▶ [EXERCISE PASSAGE]:

= Beginning of Section =

OpenAI’s UDP voice relay, antirez ships Redis ARGREP, Gemini adds webhooks

TL;DR

OpenAI’s Realtime transport swaps SFUs for stateless UDP relays serving 900M WAU.
Trickle ICE and STUN/TURN are missing from the relay, locking out UDP-firewalled clients.
antirez’s PR 15162 lands a sparse Redis array with ARGREP regex over RAM-resident data.
Gemini’s webhook removes only the status poll, not the Cloud Storage result fetch.
Batch jobs sit PENDING up to 72 hours, capping the latency the callback actually removes.

Three shipments today, all in the plumbing rather than the model. OpenAI’s Realtime stack trades SFUs for a stateless UDP relay that routes 900M WAU off a single ICE ufrag, encoding the destination directly in the protocol field. Gemini’s API picks up Standard Webhooks for batch, Deep Research, and long video jobs, killing the status poll if not the Cloud Storage result fetch. antirez’s Redis PR 15162 lands a sparse three-level array with server-side ARGREP, pushing regex into the database itself.

= End of Section =

▶ [TASK LIST]:
1 - Copy the part of the tech news roundup starting at "OpenAI’s Realtime transport" and ending at "callback actually removes.", keeping every word the same.
2 - Continue the tech news roundup, picking up after its last sentence.

▶ [DATA LISTING]:
= Beginning of Section =

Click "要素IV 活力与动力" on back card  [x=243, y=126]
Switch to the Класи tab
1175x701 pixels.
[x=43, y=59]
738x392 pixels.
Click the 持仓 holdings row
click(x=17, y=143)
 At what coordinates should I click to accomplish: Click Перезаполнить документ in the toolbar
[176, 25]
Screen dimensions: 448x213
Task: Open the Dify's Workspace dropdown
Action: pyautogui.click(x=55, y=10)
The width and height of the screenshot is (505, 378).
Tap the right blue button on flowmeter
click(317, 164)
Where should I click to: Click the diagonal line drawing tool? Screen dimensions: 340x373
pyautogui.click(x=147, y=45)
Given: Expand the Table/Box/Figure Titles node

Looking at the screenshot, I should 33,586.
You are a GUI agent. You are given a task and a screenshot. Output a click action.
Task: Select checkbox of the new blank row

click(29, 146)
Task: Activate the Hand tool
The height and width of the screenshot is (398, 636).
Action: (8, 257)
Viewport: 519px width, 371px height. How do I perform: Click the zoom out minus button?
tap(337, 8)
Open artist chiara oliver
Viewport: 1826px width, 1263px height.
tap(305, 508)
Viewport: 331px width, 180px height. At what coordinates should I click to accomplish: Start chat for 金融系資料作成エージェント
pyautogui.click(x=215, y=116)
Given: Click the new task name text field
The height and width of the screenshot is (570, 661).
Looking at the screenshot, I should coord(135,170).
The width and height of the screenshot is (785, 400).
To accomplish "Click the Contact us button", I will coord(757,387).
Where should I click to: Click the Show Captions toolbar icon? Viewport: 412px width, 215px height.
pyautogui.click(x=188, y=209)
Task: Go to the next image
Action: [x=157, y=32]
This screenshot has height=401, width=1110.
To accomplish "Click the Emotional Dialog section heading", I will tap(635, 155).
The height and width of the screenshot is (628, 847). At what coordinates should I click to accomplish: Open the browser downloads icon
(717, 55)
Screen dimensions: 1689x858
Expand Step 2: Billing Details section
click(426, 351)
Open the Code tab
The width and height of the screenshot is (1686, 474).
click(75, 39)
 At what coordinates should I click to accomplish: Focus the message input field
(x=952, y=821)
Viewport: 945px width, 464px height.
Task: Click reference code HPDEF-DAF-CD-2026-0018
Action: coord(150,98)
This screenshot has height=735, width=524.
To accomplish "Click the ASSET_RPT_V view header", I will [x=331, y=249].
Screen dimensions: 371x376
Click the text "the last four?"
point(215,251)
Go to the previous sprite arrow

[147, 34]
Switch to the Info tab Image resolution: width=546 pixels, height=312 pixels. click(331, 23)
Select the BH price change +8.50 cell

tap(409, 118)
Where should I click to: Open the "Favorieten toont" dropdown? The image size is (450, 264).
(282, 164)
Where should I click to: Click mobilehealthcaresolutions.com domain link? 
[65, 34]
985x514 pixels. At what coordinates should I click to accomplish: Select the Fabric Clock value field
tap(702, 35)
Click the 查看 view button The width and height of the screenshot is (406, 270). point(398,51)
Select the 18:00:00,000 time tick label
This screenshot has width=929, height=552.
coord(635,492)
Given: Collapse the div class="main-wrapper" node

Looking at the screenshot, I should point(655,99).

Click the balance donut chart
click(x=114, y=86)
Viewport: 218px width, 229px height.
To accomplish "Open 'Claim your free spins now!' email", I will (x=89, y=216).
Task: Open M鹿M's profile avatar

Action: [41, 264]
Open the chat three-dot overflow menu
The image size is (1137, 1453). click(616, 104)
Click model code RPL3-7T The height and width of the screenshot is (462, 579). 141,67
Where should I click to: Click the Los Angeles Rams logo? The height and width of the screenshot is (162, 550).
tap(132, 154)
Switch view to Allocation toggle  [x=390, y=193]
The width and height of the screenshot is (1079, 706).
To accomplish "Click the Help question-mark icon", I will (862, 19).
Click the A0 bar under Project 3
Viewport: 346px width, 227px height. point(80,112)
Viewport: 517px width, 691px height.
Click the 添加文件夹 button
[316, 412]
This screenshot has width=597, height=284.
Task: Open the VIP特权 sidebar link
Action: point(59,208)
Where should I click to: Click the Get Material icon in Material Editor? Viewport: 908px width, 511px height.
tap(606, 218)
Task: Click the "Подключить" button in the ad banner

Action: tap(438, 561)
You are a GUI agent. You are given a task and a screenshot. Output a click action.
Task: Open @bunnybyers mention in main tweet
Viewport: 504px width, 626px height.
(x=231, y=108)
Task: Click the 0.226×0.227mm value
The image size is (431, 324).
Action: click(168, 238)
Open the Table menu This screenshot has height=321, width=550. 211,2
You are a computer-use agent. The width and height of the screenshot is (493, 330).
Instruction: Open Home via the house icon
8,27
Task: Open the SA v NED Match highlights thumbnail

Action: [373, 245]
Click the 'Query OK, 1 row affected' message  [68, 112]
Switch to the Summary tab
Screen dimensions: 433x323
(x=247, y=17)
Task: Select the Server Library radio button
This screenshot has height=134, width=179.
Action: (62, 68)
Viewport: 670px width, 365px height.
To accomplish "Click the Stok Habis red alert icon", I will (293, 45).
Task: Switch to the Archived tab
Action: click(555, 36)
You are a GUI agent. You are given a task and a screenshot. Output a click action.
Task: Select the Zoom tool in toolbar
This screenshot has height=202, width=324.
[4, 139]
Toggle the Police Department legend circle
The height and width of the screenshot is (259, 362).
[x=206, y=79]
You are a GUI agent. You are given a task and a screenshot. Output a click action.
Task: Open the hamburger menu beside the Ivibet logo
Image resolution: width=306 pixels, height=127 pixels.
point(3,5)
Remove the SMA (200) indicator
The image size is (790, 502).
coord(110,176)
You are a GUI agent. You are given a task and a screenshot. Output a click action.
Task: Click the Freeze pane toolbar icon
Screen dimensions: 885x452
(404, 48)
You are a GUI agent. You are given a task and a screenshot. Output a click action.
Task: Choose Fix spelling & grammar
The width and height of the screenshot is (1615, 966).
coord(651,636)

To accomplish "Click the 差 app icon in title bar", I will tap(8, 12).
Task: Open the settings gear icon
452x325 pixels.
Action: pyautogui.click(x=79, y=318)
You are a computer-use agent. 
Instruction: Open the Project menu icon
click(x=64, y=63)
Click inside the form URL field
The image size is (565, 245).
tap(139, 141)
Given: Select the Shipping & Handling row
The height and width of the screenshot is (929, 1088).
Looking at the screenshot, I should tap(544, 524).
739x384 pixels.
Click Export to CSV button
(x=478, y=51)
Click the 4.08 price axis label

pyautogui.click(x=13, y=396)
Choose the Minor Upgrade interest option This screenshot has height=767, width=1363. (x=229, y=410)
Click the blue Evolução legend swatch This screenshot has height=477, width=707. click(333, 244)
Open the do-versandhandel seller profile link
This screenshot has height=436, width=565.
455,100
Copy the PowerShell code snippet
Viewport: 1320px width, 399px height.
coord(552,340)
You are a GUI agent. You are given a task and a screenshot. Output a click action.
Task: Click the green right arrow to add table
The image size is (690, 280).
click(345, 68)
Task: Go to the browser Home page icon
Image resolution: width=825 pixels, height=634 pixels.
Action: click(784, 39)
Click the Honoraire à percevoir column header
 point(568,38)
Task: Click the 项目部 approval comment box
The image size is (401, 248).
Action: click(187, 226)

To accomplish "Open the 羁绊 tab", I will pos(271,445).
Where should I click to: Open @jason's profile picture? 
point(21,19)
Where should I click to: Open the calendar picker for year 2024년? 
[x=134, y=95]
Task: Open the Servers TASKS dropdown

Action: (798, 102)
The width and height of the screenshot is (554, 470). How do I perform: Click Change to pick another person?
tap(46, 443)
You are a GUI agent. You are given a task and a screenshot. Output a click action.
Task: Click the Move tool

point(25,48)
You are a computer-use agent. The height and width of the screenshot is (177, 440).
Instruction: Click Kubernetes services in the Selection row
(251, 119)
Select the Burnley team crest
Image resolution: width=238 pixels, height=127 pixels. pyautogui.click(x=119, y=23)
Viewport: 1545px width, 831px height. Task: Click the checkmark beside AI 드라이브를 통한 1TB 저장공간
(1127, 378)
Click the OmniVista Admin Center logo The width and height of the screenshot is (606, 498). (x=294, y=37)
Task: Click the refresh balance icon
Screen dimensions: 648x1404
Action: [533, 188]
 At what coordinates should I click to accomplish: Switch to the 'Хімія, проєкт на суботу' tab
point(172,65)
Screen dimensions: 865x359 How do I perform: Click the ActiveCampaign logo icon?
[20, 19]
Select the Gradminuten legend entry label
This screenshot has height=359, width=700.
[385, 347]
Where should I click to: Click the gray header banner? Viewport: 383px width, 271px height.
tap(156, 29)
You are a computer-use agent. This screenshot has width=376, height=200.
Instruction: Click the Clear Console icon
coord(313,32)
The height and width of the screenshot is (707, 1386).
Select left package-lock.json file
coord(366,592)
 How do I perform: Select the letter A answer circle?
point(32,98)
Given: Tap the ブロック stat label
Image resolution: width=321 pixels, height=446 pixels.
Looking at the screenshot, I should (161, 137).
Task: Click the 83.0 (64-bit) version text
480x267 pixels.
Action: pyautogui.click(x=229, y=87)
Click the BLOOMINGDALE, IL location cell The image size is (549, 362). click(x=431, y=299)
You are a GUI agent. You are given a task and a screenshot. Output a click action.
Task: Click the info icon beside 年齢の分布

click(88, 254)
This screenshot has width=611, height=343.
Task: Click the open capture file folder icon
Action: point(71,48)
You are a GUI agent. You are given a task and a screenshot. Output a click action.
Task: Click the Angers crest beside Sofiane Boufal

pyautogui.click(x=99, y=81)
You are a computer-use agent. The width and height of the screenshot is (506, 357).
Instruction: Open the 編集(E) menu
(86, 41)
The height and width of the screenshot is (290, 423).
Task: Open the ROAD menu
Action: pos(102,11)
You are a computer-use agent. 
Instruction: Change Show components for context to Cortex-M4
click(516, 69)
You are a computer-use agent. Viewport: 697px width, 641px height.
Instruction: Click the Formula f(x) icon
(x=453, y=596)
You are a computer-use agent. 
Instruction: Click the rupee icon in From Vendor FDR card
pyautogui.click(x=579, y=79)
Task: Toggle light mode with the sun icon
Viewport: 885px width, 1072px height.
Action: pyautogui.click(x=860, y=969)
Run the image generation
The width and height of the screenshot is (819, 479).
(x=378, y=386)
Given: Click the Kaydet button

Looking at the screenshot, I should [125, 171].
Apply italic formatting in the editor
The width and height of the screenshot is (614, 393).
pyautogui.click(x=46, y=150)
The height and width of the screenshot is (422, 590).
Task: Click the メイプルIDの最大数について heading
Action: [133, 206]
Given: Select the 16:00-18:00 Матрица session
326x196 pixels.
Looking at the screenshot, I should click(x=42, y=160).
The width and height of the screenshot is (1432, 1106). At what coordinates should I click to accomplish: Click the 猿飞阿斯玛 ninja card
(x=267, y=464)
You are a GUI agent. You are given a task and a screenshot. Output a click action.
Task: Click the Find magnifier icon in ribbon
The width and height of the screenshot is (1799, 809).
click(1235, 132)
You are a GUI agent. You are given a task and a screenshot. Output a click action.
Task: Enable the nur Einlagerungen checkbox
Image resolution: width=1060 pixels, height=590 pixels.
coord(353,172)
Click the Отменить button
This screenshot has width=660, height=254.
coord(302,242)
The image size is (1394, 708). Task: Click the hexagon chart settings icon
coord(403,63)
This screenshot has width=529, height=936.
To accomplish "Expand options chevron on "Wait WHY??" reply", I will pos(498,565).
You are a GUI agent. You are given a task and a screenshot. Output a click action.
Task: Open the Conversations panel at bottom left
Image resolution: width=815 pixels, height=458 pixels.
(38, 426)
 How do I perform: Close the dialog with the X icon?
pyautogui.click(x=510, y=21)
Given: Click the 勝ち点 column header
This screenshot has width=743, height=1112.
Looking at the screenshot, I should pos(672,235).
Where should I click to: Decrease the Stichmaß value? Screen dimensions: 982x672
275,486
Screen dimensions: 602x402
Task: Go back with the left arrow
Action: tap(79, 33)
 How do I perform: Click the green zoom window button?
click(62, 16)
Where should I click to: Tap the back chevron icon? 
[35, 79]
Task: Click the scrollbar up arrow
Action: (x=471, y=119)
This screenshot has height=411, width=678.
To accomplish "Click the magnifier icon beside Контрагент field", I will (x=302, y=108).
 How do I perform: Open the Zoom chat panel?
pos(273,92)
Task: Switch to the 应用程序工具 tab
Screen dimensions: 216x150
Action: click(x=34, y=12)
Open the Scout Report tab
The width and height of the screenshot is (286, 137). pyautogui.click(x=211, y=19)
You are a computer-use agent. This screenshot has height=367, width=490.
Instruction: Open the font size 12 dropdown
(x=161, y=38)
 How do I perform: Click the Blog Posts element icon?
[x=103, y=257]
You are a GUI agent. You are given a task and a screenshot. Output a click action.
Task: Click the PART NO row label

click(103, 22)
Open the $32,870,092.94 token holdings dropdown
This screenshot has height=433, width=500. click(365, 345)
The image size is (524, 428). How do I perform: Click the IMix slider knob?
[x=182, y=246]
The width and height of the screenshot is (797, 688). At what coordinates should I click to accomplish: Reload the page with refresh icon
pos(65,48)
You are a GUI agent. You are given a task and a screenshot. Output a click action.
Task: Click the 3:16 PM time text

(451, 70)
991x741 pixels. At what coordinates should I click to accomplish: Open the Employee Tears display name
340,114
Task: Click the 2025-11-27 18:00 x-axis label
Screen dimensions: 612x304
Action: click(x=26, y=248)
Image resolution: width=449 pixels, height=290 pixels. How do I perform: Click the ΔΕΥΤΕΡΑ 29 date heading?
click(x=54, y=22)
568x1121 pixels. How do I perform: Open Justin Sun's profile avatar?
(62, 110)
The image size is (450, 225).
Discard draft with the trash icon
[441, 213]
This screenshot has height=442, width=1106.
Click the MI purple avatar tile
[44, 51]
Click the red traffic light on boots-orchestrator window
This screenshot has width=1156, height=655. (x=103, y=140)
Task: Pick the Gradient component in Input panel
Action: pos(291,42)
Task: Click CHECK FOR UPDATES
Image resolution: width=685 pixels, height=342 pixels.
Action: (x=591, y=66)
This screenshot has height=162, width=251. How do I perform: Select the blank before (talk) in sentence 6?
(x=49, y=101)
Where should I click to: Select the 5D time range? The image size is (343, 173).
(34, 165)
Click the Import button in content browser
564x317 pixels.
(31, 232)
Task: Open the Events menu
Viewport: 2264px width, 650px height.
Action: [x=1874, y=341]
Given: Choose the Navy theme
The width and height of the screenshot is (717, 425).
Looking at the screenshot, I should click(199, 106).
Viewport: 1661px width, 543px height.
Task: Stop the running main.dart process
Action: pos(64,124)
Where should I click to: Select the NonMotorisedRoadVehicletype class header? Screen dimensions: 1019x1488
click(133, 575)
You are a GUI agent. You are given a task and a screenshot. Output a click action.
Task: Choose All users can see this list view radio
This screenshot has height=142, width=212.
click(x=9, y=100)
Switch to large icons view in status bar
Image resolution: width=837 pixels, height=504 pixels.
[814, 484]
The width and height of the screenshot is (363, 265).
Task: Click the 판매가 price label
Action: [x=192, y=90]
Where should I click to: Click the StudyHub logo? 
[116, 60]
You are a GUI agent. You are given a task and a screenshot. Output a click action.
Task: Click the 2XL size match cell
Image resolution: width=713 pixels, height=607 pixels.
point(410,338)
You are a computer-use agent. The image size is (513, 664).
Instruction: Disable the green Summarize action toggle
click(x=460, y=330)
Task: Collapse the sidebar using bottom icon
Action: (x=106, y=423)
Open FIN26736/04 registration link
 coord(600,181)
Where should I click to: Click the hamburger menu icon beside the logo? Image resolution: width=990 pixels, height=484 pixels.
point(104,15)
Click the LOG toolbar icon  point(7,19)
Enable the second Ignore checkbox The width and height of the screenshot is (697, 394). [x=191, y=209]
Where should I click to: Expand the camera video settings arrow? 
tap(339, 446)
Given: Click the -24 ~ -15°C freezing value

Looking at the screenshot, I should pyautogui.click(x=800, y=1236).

= End of Section =

▶ [WRITTEN RESPONSES]:
1 -
OpenAI’s Realtime transport swaps SFUs for stateless UDP relays serving 900M WAU.
Trickle ICE and STUN/TURN are missing from the relay, locking out UDP-firewalled clients.
antirez’s PR 15162 lands a sparse Redis array with ARGREP regex over RAM-resident data.
Gemini’s webhook removes only the status poll, not the Cloud Storage result fetch.
Batch jobs sit PENDING up to 72 hours, capping the latency the callback actually removes.

2 -
None of today’s tech wins are about model capability — they’re about the layer underneath, where latency, locking, and round-trips actually live. antirez’s four-month build leaned on multi-model cross-review from Claude, GPT-5, and Gemini, which he insists on calling amplification, not autonomy — a reminder that LLMs are now showing up most usefully as collaborators on the infrastructure work, not the headline of it.

OpenAI’s voice stack swaps SFUs for stateless UDP relays

Source: openai-blog · published 2026-05-04

TL;DR

OpenAI’s Realtime transport ditches SFUs for a stateless relay + stateful transceiver, serving 900M WAU.
Relay routes the first packet via ICE ufrag, encoding destination in the protocol field — no DB lookup.
Critics flag missing trickle ICE and no integrated STUN/TURN — users behind UDP-blocking firewalls are locked out.
End-to-end latency is bounded by the model: median turn latency climbs from 2.24s to over 5s past 10 minutes.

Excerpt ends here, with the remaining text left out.